Document excerpt>
While its offense shrank the game down and opponents focused on rushing on first down, WMU managed to intercept or break up 83 passes, the fourth-most in the country. And looking only at defensive backs, WMU's 10.2 percent havoc rate was second in FBS, behind only Florida (10.4 percent).
WMU's defensive identity centered around a mean secondary. Corners Donald Celiscar and Ronald Zamort tied for the national lead with 21 passes defensed, safeties Justin Currie and Rontavious Atkins pitched in another 17, and freshman backups Asantay Brown and Deontae Brown (unrelated somehow) pitched in with a couple of picks and forced fumbles.
The development of the Browns could be key. Currie and Celiscar are gone, as is No. 3 corner Brian Williams. The team's best 2014 unit has the most pieces to replace, and while Zamort and Atkins are back, the recent run of successful recruiting will need to quickly bear fruit.

Available data>
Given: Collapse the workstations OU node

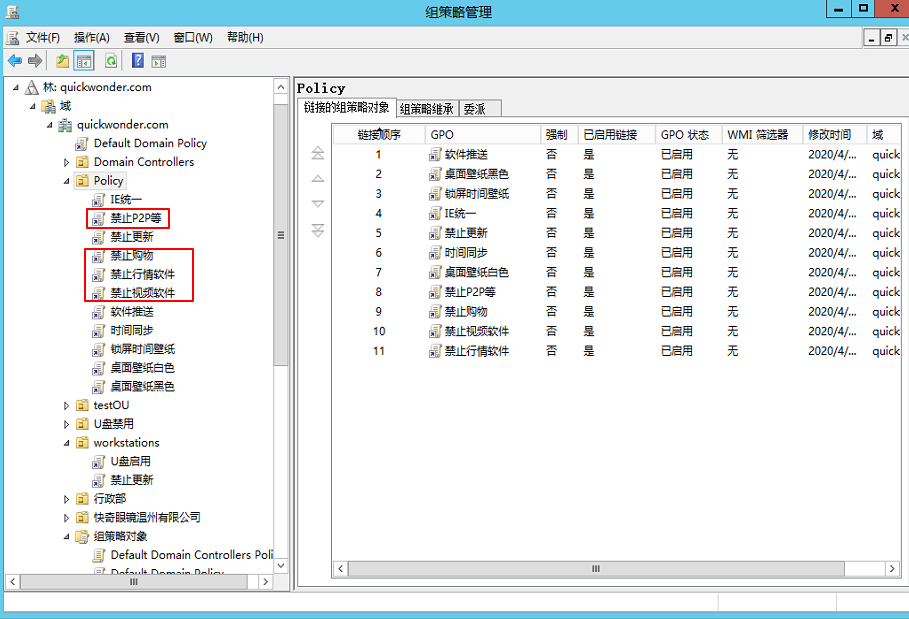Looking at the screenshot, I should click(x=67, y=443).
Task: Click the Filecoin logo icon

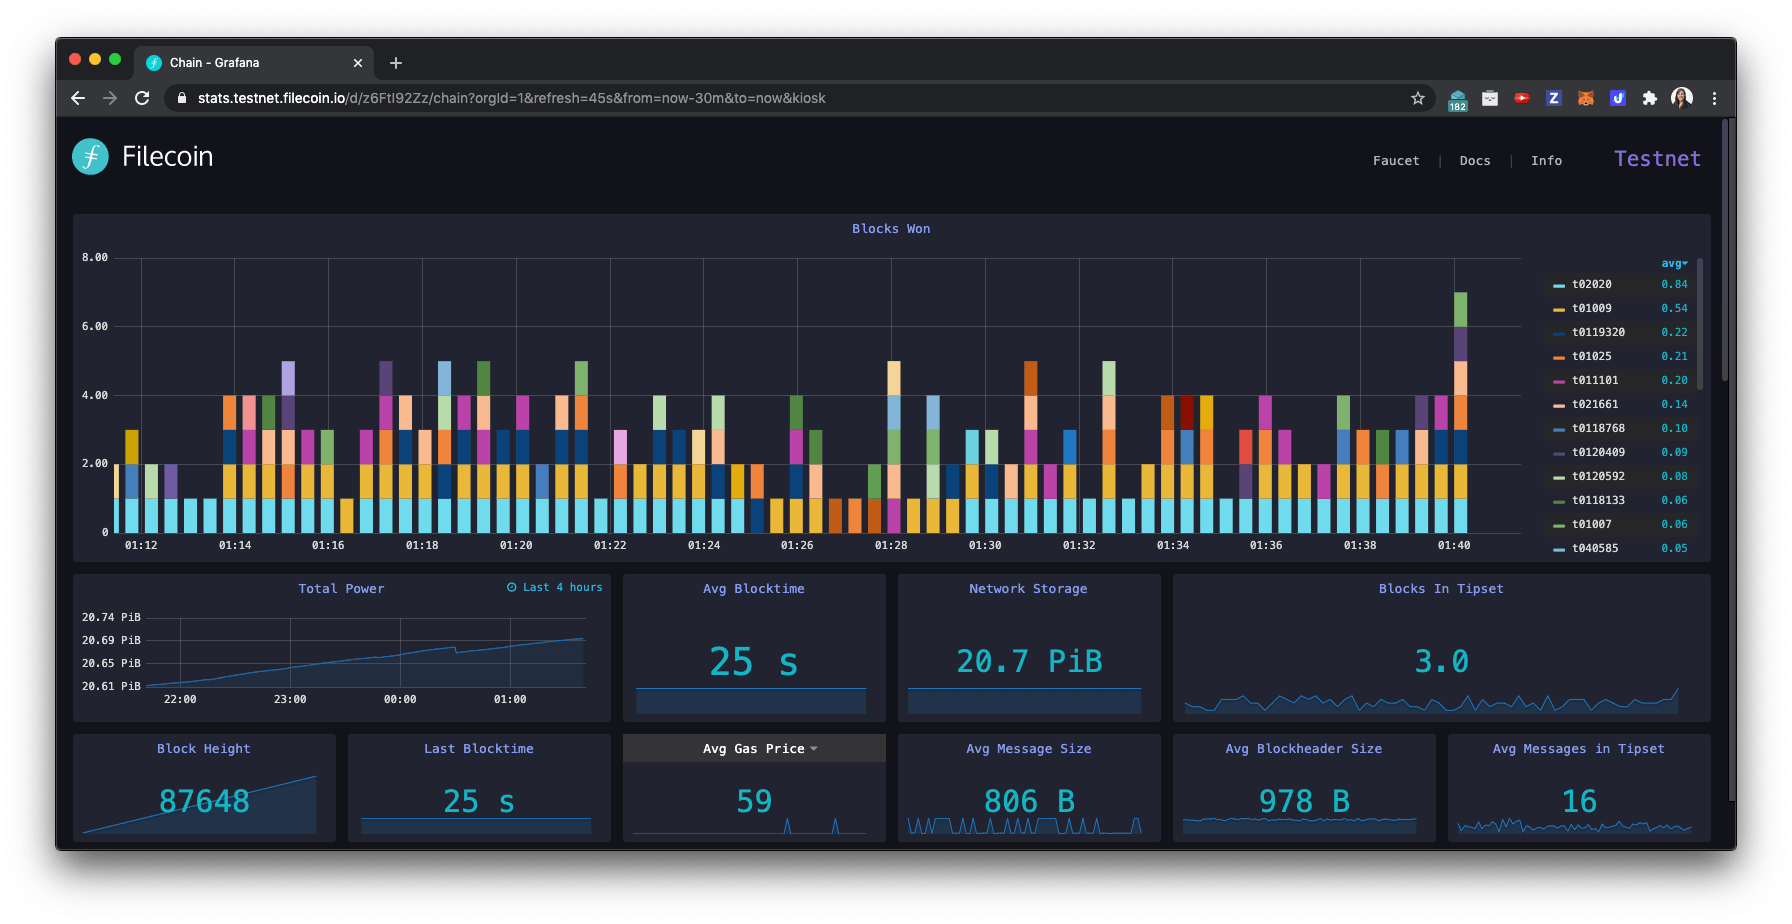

* * *

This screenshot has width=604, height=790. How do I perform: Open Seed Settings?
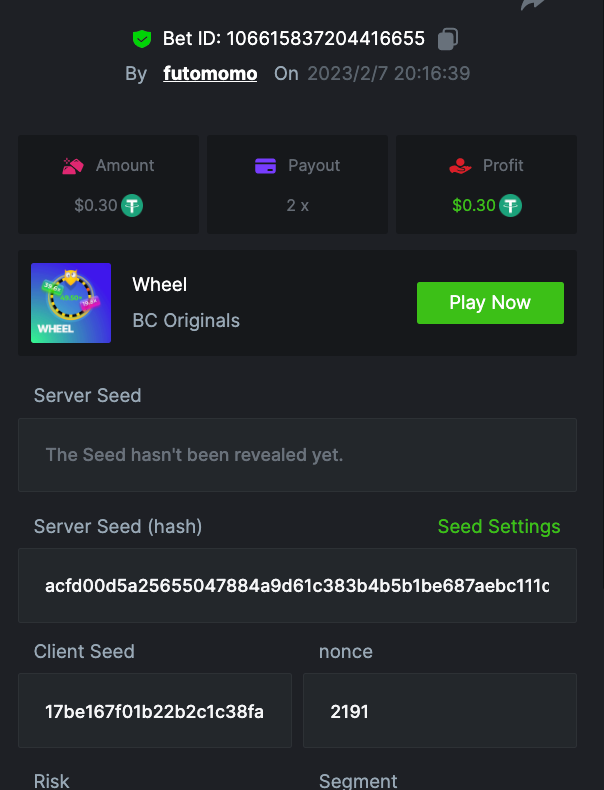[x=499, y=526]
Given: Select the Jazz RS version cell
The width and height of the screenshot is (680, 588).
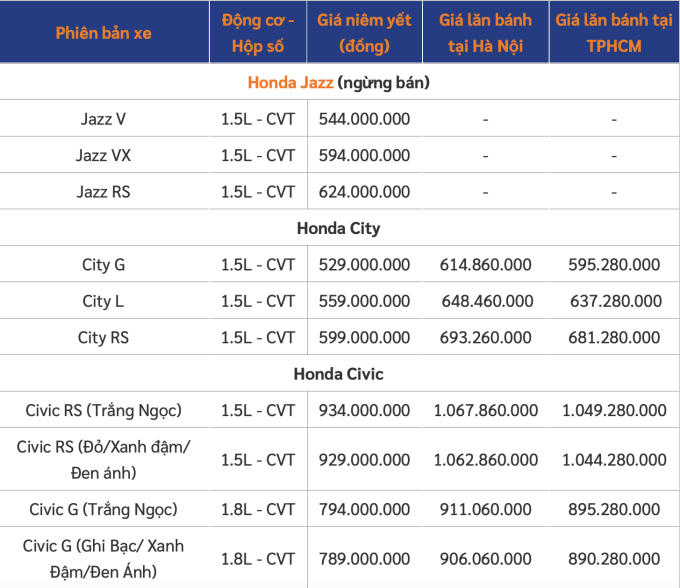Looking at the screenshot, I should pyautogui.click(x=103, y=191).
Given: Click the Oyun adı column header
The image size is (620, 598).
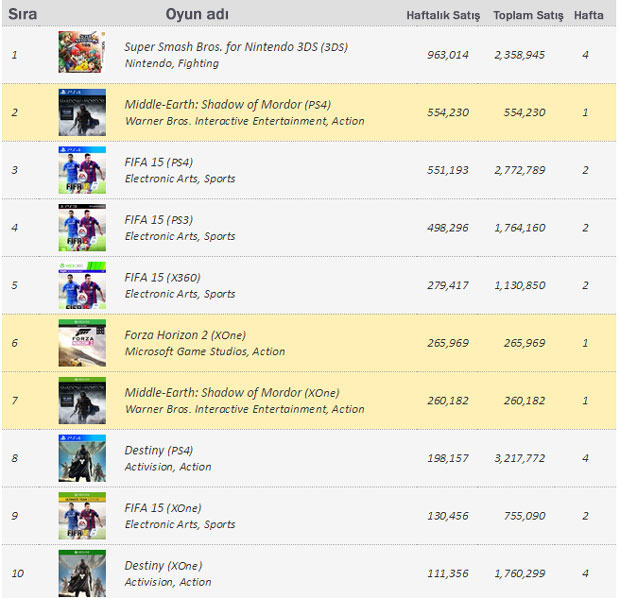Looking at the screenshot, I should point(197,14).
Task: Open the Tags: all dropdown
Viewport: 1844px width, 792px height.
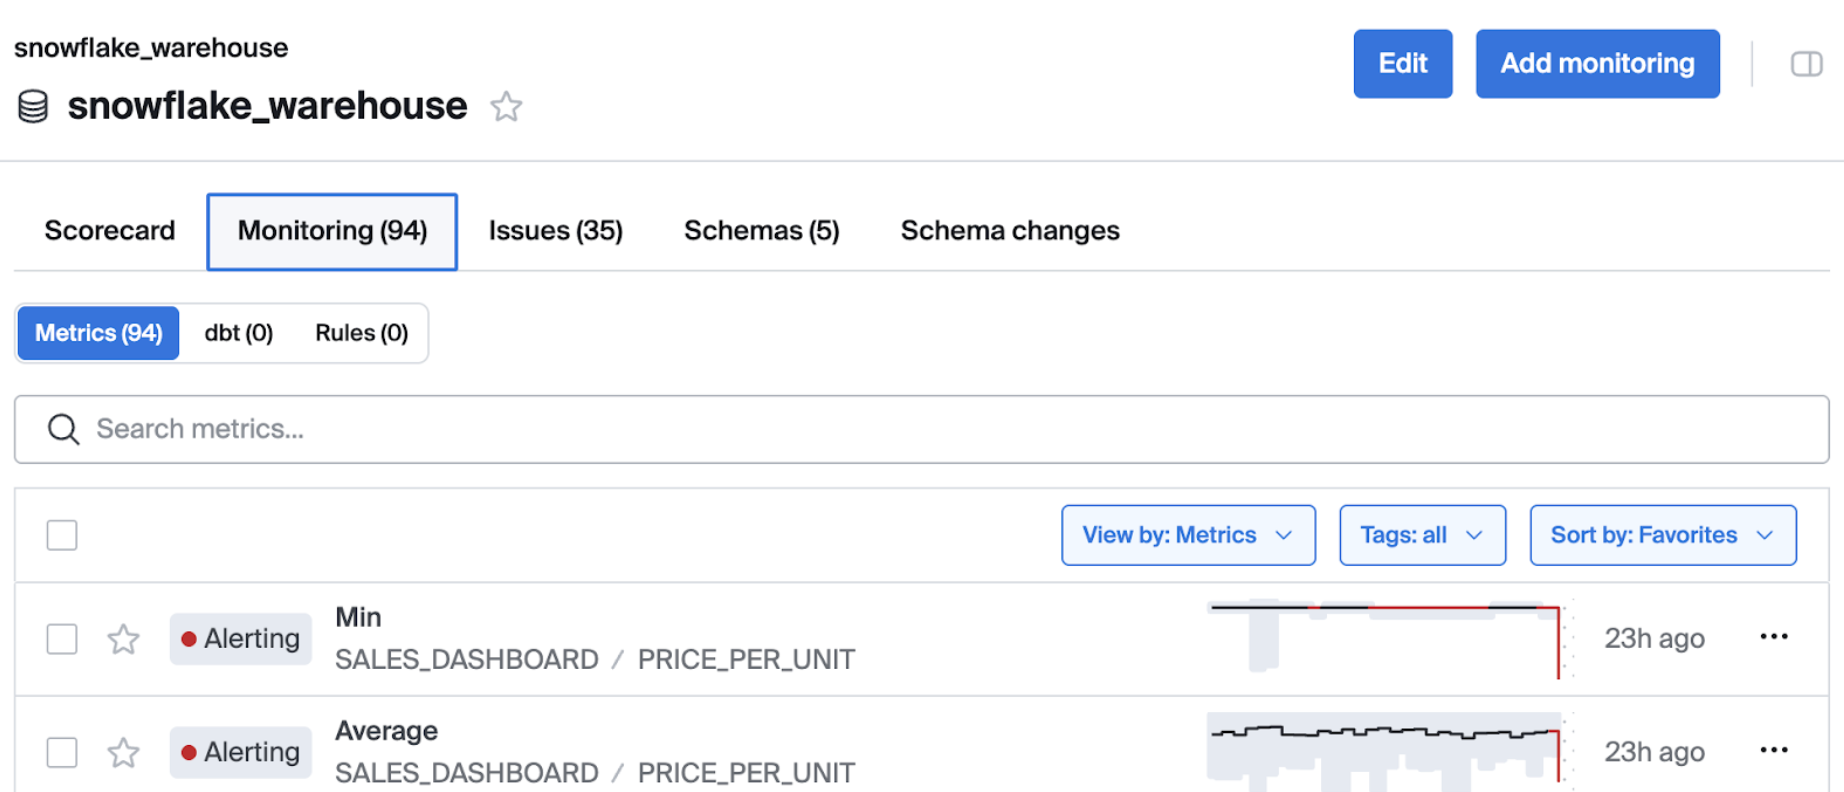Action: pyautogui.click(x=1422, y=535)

* * *

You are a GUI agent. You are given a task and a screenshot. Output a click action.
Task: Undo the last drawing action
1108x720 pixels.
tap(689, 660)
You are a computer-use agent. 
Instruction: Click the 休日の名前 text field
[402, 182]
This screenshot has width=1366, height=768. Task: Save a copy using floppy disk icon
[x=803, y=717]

What you are asked to do> In the excerpt on WMU's secondary, which two corners tied for the national lead in passes defensed?

Task answer> Donald Celiscar and Ronald Zamort